*** Opening of TEXT PASSAGE ***
Driven by stabilised performance of the recently commissioned overseas units and an overall improvement in operational efficiencies across all businesses, SRF, a multi-business entity engaged in the manufacture of chemical based industrial intermediates, at a consolidated level recorded a 22 percent increase in net profit after tax (PAT) from Rs. 93 crore to Rs. 113 crore during the first quarter ended June 30, 2015 over the corresponding period last year (CPLY).
After eliminating last year's one-time other income of Rs. 26 crore, the increase in PAT for the first quarter of the current financial year amounts to 69 percent over CPLY. Net sales of SRF consolidated during the first quarter of 2015-16 increased by five percent to Rs. 1207 crore as against Rs. 1147 crore recorded during CPLY.
The standalone PAT of the company grew by 6% from Rs. 99 crore to Rs. 106 crore during the same period. As explained above, after adjustment for the one-time other income of CPLY, the standalone PAT of the company during April-June 2015 increased by 44 percent over the same quarter last year. The standalone figure for net sales increased marginally from Rs. 936 crore to Rs. 952 crore during the period. The financial results of SRF were approved by the SRF Board in a recent meeting.
The packaging films business reported a significant increase in its operating profit from Rs. 14 crore to Rs. 60 crore on increased segment revenue from Rs. 301 crore to Rs. 353 crore during the first quarter of 2015-16.
The chemicals and polymers business reported a 19 percent increase in its segment revenue from Rs. 321 crore to Rs. 380 crore during the first three months of 2015-16 over CPLY.
Operating profit of the chemicals and polymers business, which includes a one-time depreciation increase of Rs. 4.30 crore due to change in estimated life of certain assets, also grew by 22 percent from Rs. 77 crore to Rs. 94 crore during the period.
The technical textiles business recorded a decline of eight percent in its segment revenue from Rs. 537 crore to Rs. 493 crore during the period, its operating profit increased by 33 percent from Rs. 42 crore to Rs. 56 crore.
The board also approved three separate capex proposals aggregating Rs. 394 crore - one for setting up a new greenfield packaging film line in the domestic tariff area at a new location near the company's Indore plant in SEZ at an estimated cost of Rs. 356 crore; two for setting up a R-134a pharma grade manufacturing and filling facility meeting cGMP requirements at the existing chemical complex at Dahej at an estimated cost of Rs. 26 crore; and three for converting the HFC 134a plant at Bhiwadi into a swing plant at an estimated cost of Rs. 12 crore to produce both HFC 134a and HFC 32.
The SRF Board also approved an interim dividend at the rate of 50% per cent amounting to Rs. 5 per share.
Established in 1970, SRF as a group has today grown into a global entity with operations in three countries. Apart from technical textiles business, in which it enjoys a global leadership position, SRF is a domestic leader in refrigerants, engineering plastics and industrial yarns as well.
The company also enjoys a significant presence among the key domestic manufacturers of polyester films and specialty chemicals.
*** Close of TEXT PASSAGE ***
*** Opening of GIVEN INFORMATION ***
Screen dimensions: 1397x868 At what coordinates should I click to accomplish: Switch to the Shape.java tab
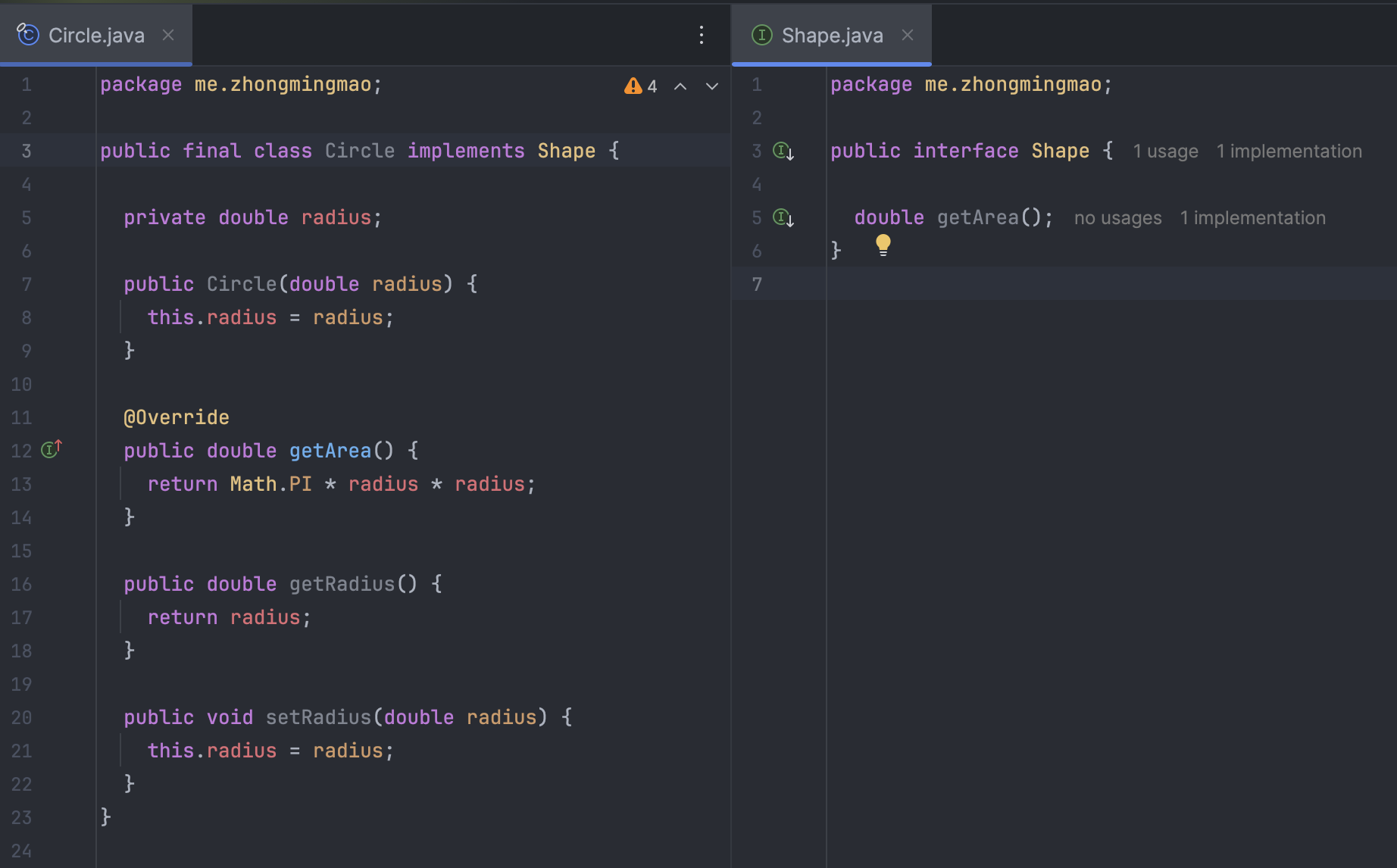832,36
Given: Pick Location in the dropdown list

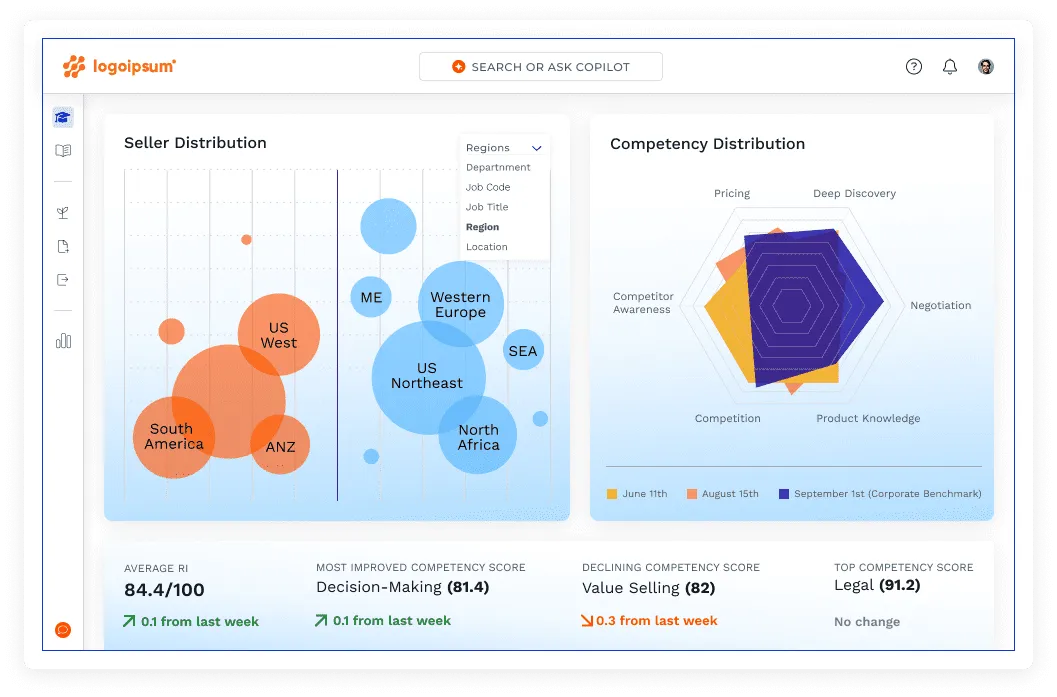Looking at the screenshot, I should pyautogui.click(x=487, y=247).
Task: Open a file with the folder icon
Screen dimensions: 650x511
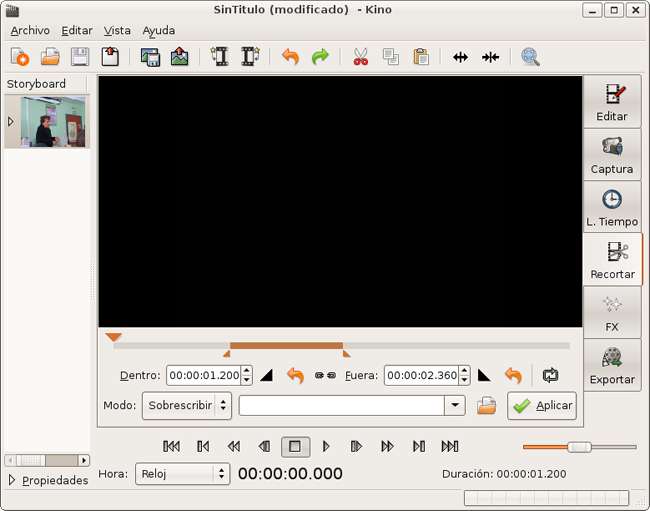Action: [50, 57]
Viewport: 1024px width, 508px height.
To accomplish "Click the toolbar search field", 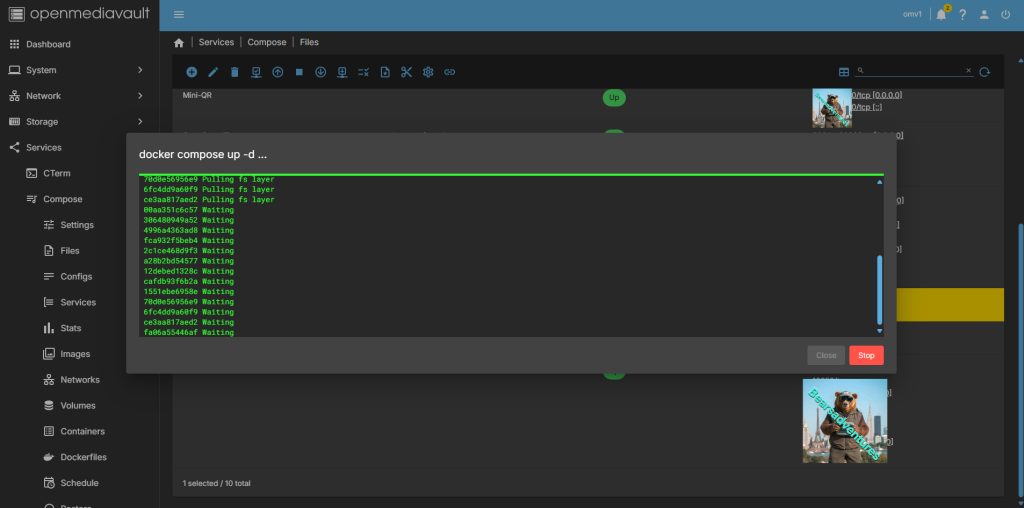I will click(915, 72).
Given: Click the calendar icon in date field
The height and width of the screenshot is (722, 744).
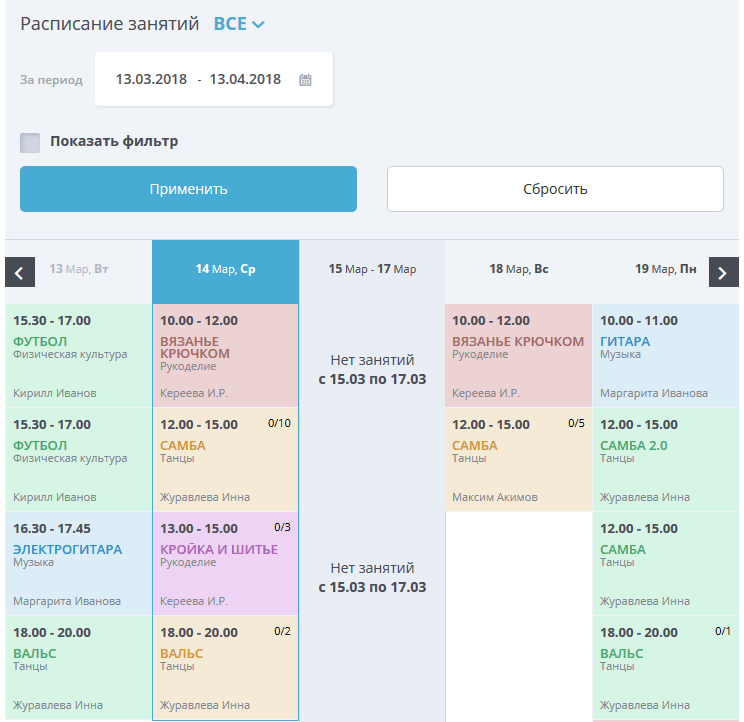Looking at the screenshot, I should click(306, 80).
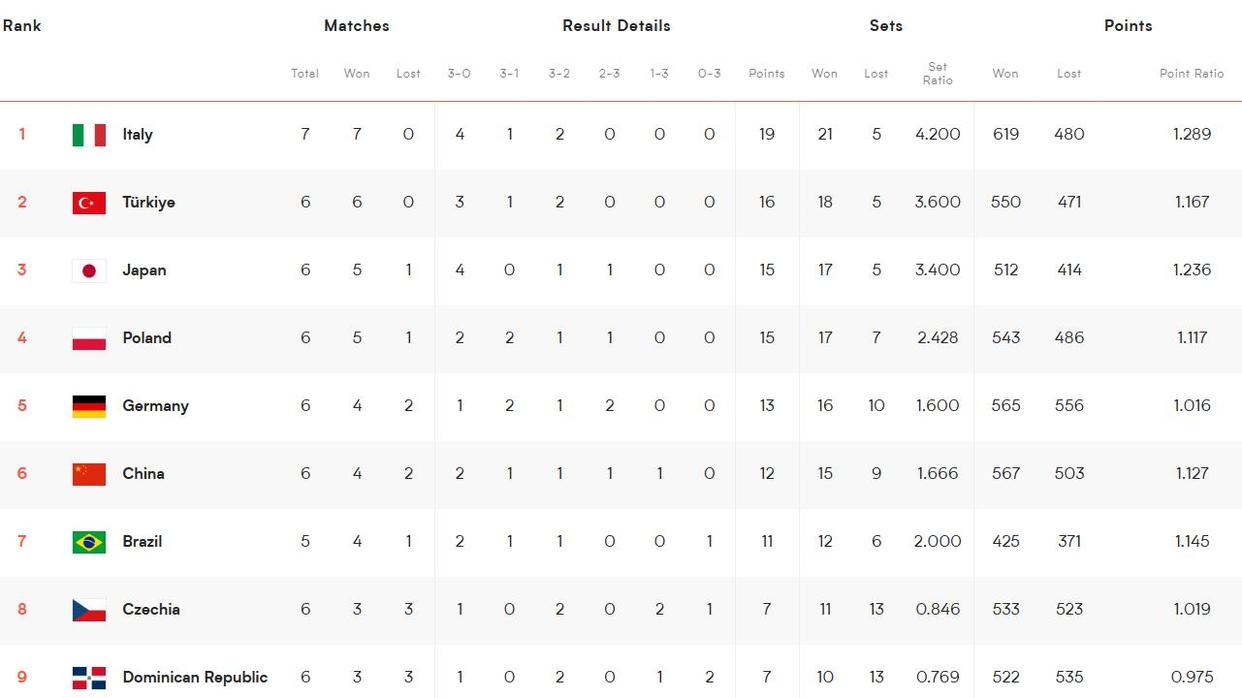Click the Dominican Republic flag icon
The height and width of the screenshot is (698, 1242).
pos(89,678)
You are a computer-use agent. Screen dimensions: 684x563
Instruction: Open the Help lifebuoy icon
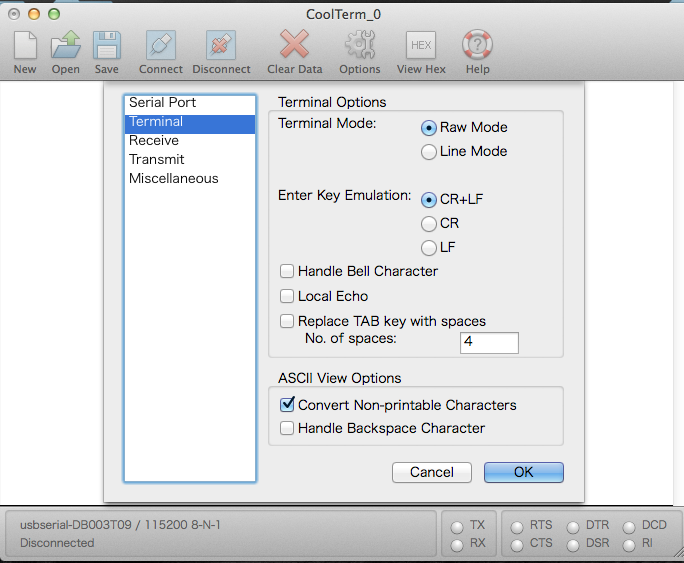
*** Close of GIVEN INFORMATION ***
• PROBLEMS TO SOLVE:
a: Translate this sentence from the SRF quarterly results report into Spanish: "The company also enjoys a significant presence among the key domestic manufacturers of polyester films and specialty chemicals."
b: According to the SRF quarterly results report, in what year was SRF established?
c: Rewrite the SRF quarterly results report starting with "The SRF Board also" and going on through "and specialty chemicals.", with "refrigerants" replaced by "fluorochemicals".

• RESULTS FOR THE EXERCISE:
a: La empresa también goza de una presencia significativa entre los principales fabricantes nacionales de películas de poliéster y productos químicos especiales.

b: 1970

c:
The SRF Board also approved an interim dividend at the rate of 50% per cent amounting to Rs. 5 per share.
Established in 1970, SRF as a group has today grown into a global entity with operations in three countries. Apart from technical textiles business, in which it enjoys a global leadership position, SRF is a domestic leader in fluorochemicals, engineering plastics and industrial yarns as well.
The company also enjoys a significant presence among the key domestic manufacturers of polyester films and specialty chemicals.